*Task details:* The data below is to be written out exactly, with no pictures.

*Input material:*
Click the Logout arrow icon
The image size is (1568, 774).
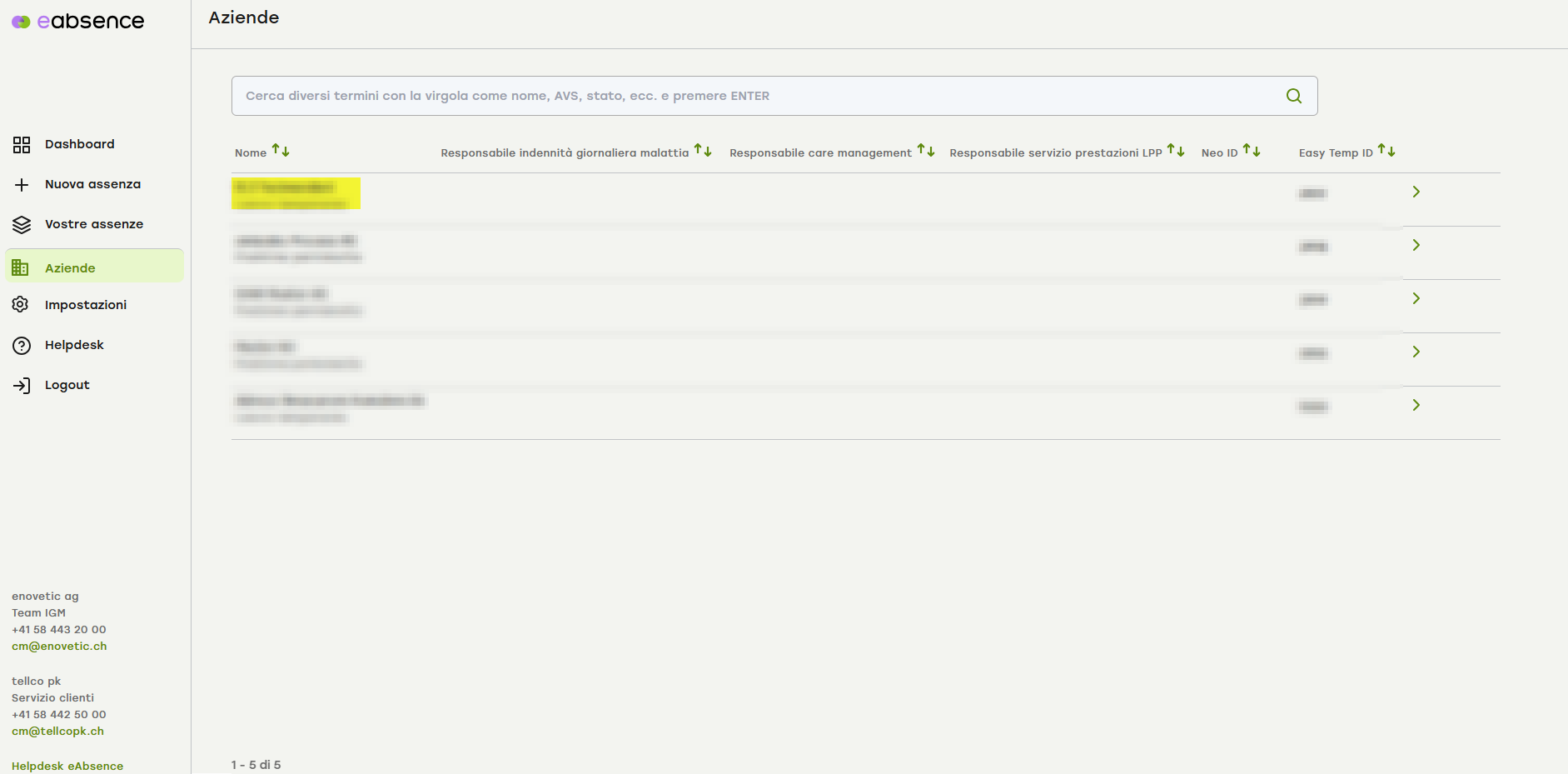(22, 385)
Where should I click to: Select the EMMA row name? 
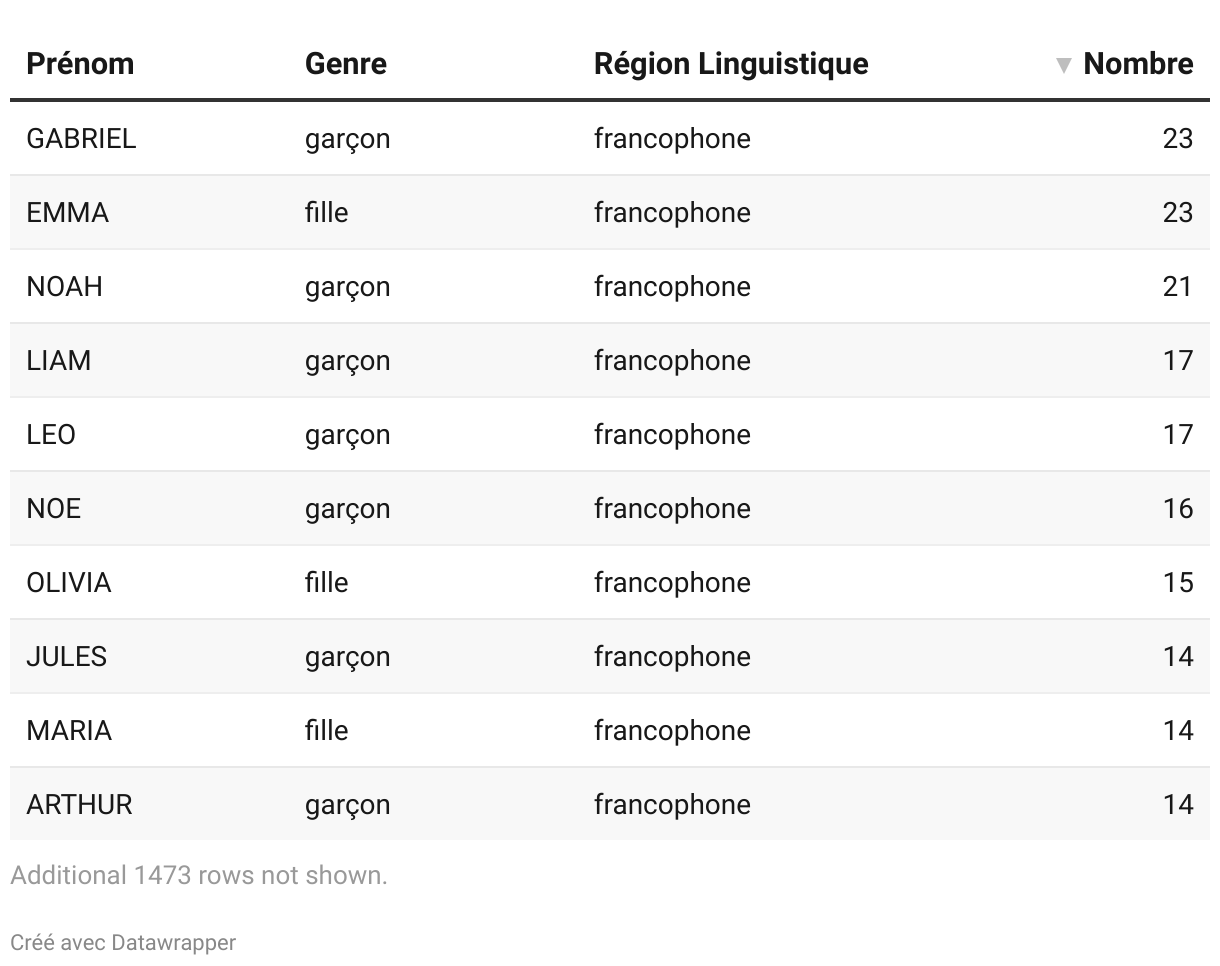[x=68, y=212]
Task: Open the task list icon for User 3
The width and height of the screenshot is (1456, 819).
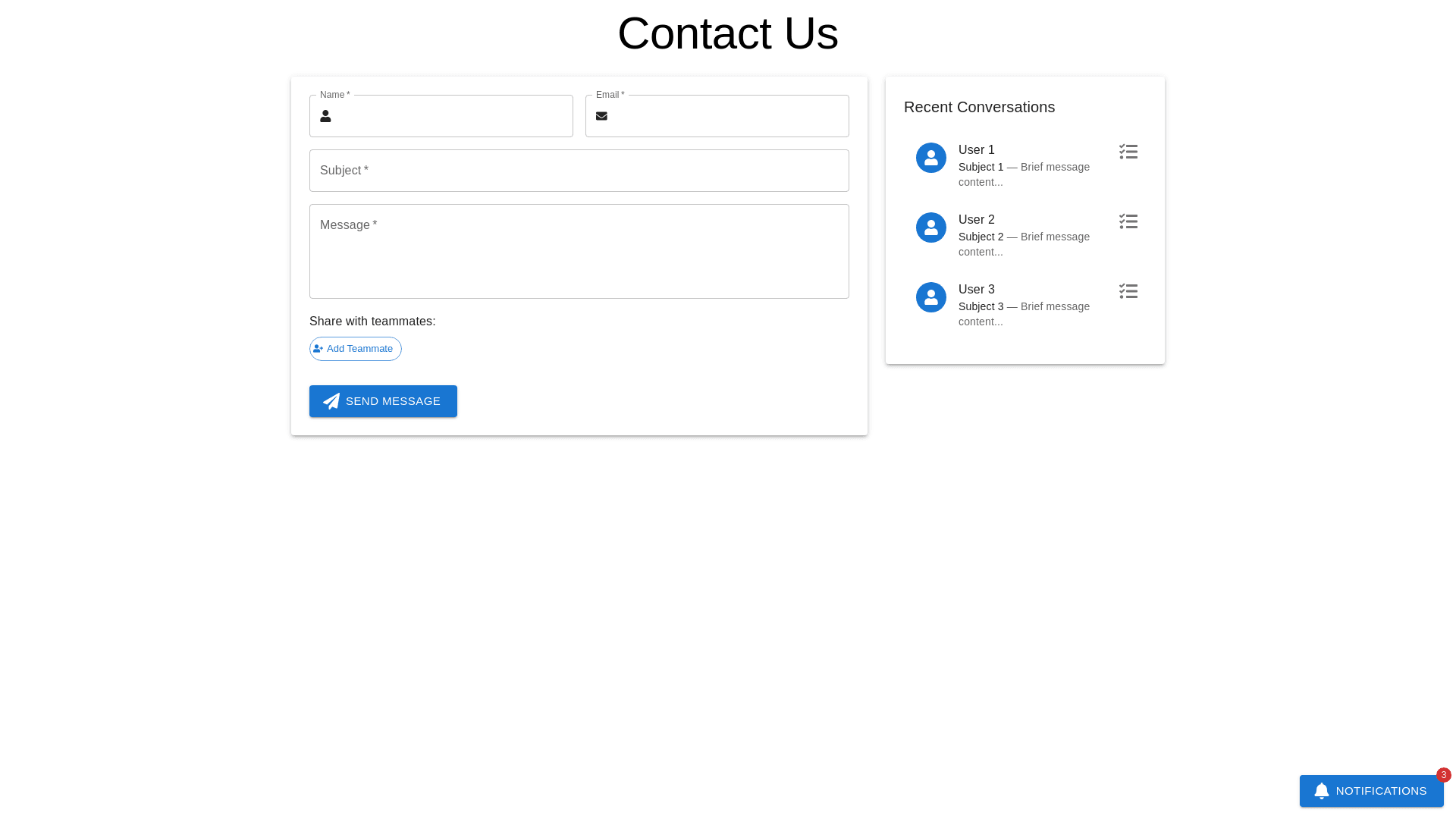Action: click(x=1128, y=291)
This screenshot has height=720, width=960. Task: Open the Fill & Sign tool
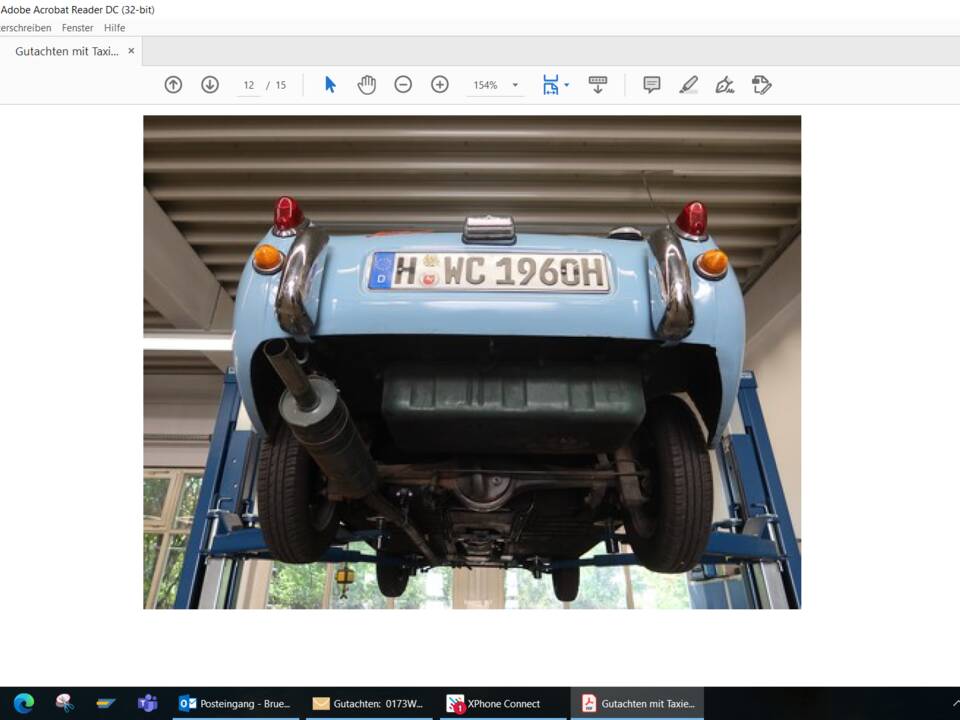(725, 85)
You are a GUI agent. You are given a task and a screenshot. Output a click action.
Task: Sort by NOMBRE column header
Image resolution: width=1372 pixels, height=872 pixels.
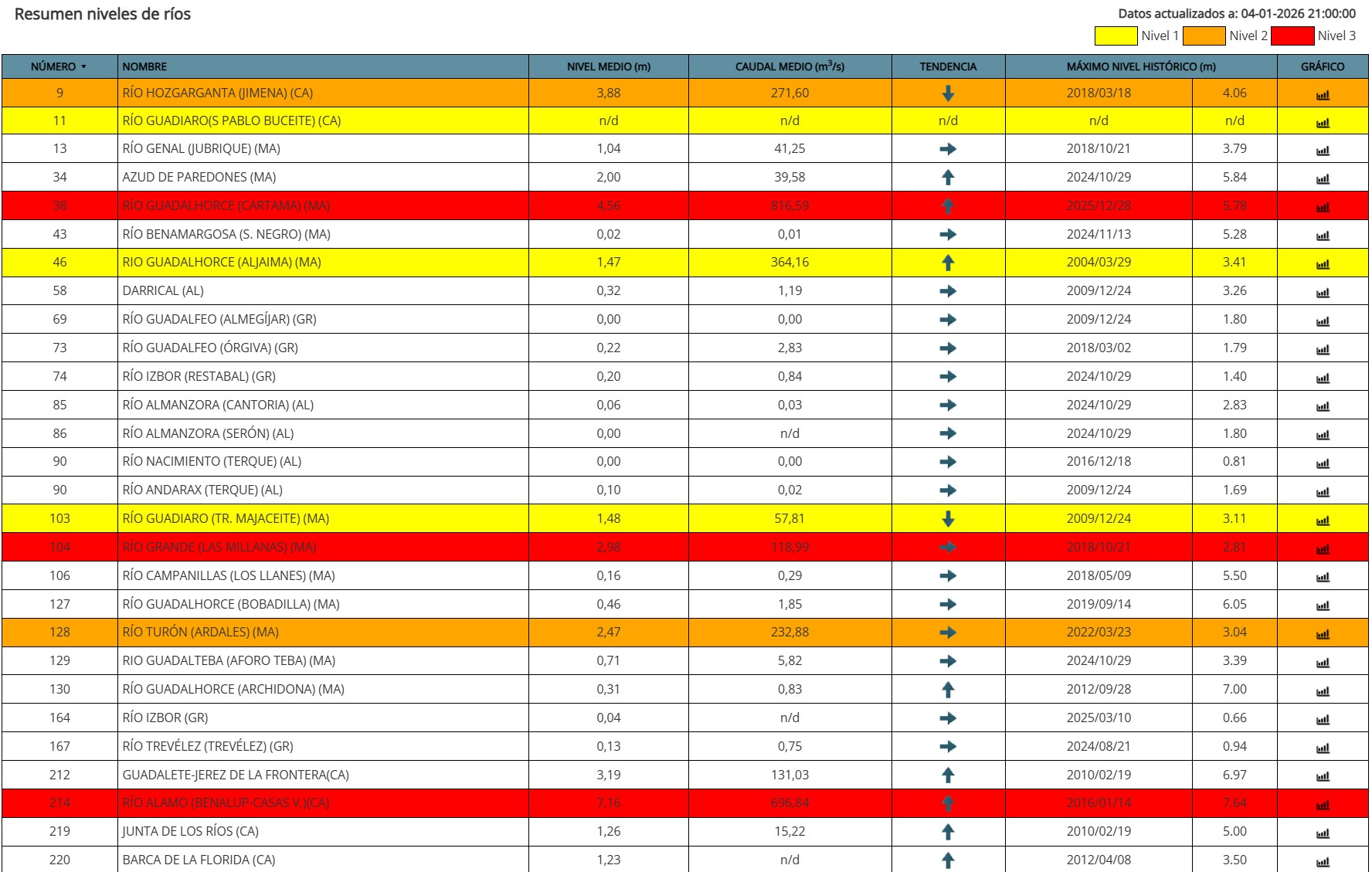(144, 67)
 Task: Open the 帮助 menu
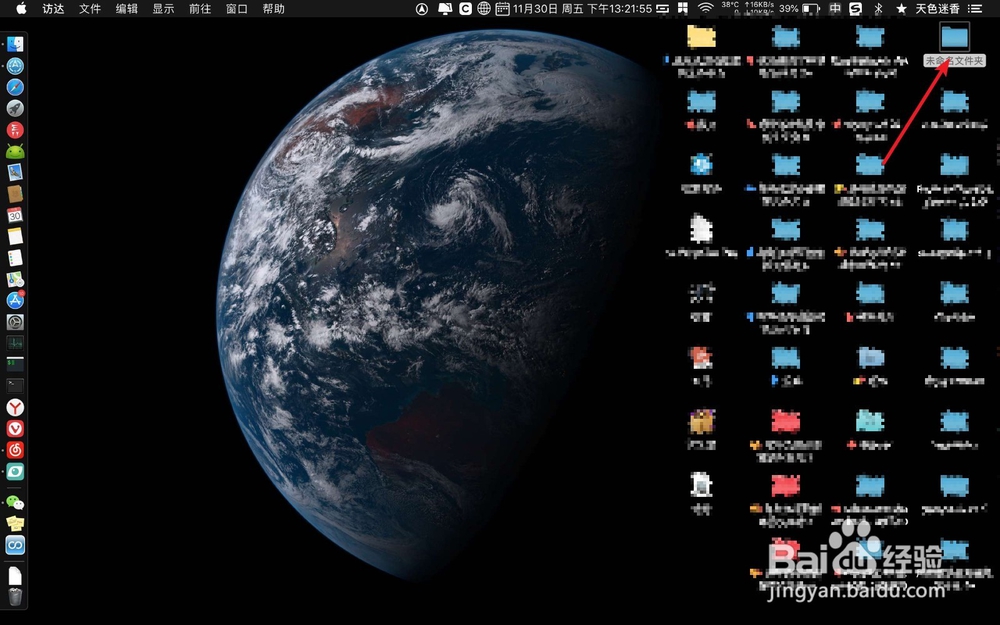click(x=274, y=8)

*Exercise response:*
Click the Logout arrow icon
The image size is (1568, 774).
(22, 385)
Where should I click to: Select the EMMA row name? 
[x=68, y=212]
Task: Open the task list icon for User 3
The width and height of the screenshot is (1456, 819).
Action: click(x=1128, y=291)
This screenshot has height=720, width=960. Task: Open the Fill & Sign tool
(725, 85)
You are a GUI agent. You are given a task and a screenshot. Output a click action.
Task: Sort by NOMBRE column header
Image resolution: width=1372 pixels, height=872 pixels.
(144, 67)
 Task: Open the 帮助 menu
click(x=274, y=8)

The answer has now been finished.